Darkness in El Dorado - Archived Document
Internet Source: The Record Online, November 16, 2000
Helping Indians of Amazon change for the better
GREGORY J. RUMMO
When one thinks of an anthropologist, visions of tents, sweat-soaked khakis, and well-worn notebooks come to mind.
Integrity also comes to mind. These scientists, who make their living by studying primarily pre-industrial peoples and their cultures, are supposed to follow a code of ethics similar to "The Prime Directive," made famous by the science fiction TV show "Star Trek." Like the crew of the Starship Enterprise, anthropologists are forbidden from interfering with the subject civilization in any way that would artificially accelerate its development or markedly change its culture.
But a recent USA Today story about a book titled "Darkness in El Dorado: How Scientists and Journalists Devastated the Amazon" (W.W. Norton & Co.) raises serious charges against anthropologists who studied the Yanomami Indians in the Amazon rain forest of Brazil and Venezuela during the 1960s.
The most serious charge stems from a series of measles vaccinations given to the Yanomami by a team of anthropologists. These vaccinations allegedly caused an epidemic that killed hundreds of Indians. The book offers evidence that the Yanomami deliberately were used as guinea pigs in a macabre and cruel experiment.
The book, written by Patrick Tierney, also alleges that French anthropologist Jacques Lizot sexually exploited Yanomami boys and girls. (Lizot says any sexual relationships he had in the Amazon were consensual and involved only adults.) Furthermore, Tierney charges that Napoleon Chagnon, an anthropologist with the University of California-Santa Barbara, mischaracterized the Yanomami as warlike, that he staged fights, and that he altered data to support his theory.

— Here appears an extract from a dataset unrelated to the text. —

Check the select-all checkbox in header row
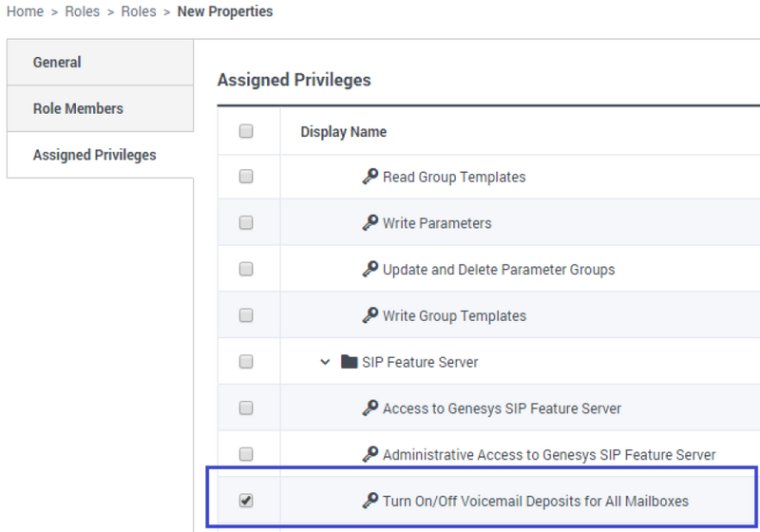This screenshot has height=532, width=760. click(x=246, y=131)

If true, these accusations are shocking, especially for a profession that prides itself on the ability to study cultures unobtrusively. But is this sort of research possible, or merely an intellectual ideal? I believe that no one -- not even an "objective" scientist -- can interpose himself into a group without causing some change. And to complicate the matter further, in many cases, the people being studied want change. They desperately hunger for the freedom to determine their own destinies rather than follow what an ivory-tower academic with a laptop thinks is best.

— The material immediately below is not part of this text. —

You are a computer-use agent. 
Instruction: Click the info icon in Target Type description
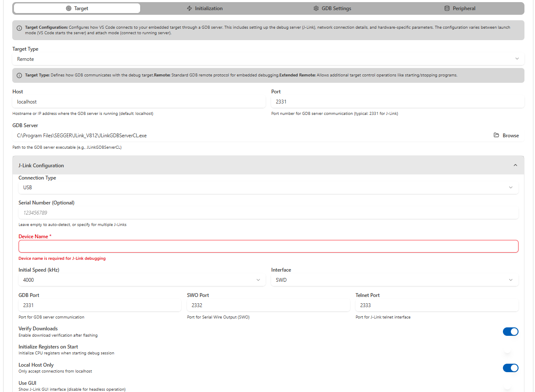click(x=19, y=76)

Much like anthropologists, missionaries go and live with various peoples. But missionaries are motivated by love instead of by a scientific quest for knowledge, best described as "publish or perish."
In 1998, I spent a week with 450 Maquiritare and Sanema Indians who live in the tiny village of Chajurana in the Venezuelan rain forest. A 90-minute flight in a Cessna 206 from Puerto Ayacucho on the Venezuela-Colombia border took me to a machete-manicured airstrip that is a mere 500 meters long. The remoteness of the location is hard to comprehend. There are no roads here. Without the Cessna, the trip would take two weeks by canoe along dangerous rivers filled with crocodiles, piranhas, and anacondas.
During my stay, I lived with the Clint Vernoy family in their thatched-roof hut. The Vernoys are Baptist missionaries and invited guests in this part of the world. They have earned the right to live among the Maquiritare. Consequently, they are able to minister to their Indian neighbors in a variety of ways -- by providing medicine, food, and other sundries, which the Maquiritare use for bartering.
The Vernoys' presence also provides a reason for Mission Aviation Fellowship to land its two single-engine Cessnas on the village's airstrip on a regular basis. These planes bring supplies to the Vernoys and provide a window to the outside world for the Indians in Chajurana. Most importantly, the Vernoys provide a Gospel witness among their Indian hosts.
I asked Clint what the Indians say to those who would accuse him of interfering in their culture.
"The secular anthropologists want the Indians to stay the way they are," he told me. "But the Indians themselves have often told me that they do not want others telling them how to live and that they must not change or become modern. The Maquiritare want to experience progress. They want to be able to determine their own destiny."
The Vernoys would be the first to admit they are living among the Maquiritare to effect a change in their culture, an honesty that is lacking among their academic counterparts.
"The secular anthropologists come here and try to tell the Indians how to live. Then they get on a plane and go home to the comforts of Western civilization. We are gaining the right to be heard because we live among them," Clint said.
This approach is certainly a far cry from the actions described in "Darkness in El Dorado," and is a refreshing change in a world where the weak are still exploited by the powerful in most Third World countries.
GREGORY J. RUMMO is the chief executive officer of New Chemic (US) Inc., an import-export corporation in Montvale. He has an M.S. in chemistry from Fordham University and an M.B.A. in finance from Iona College. He is a member of Madison Avenue Baptist Church in Paterson, where he also serves as choir director. Rummo wrote an opinion column for The Record from December 1993 to March 1995. He and his wife, Jenny, and their two sons, James and John, live in Butler.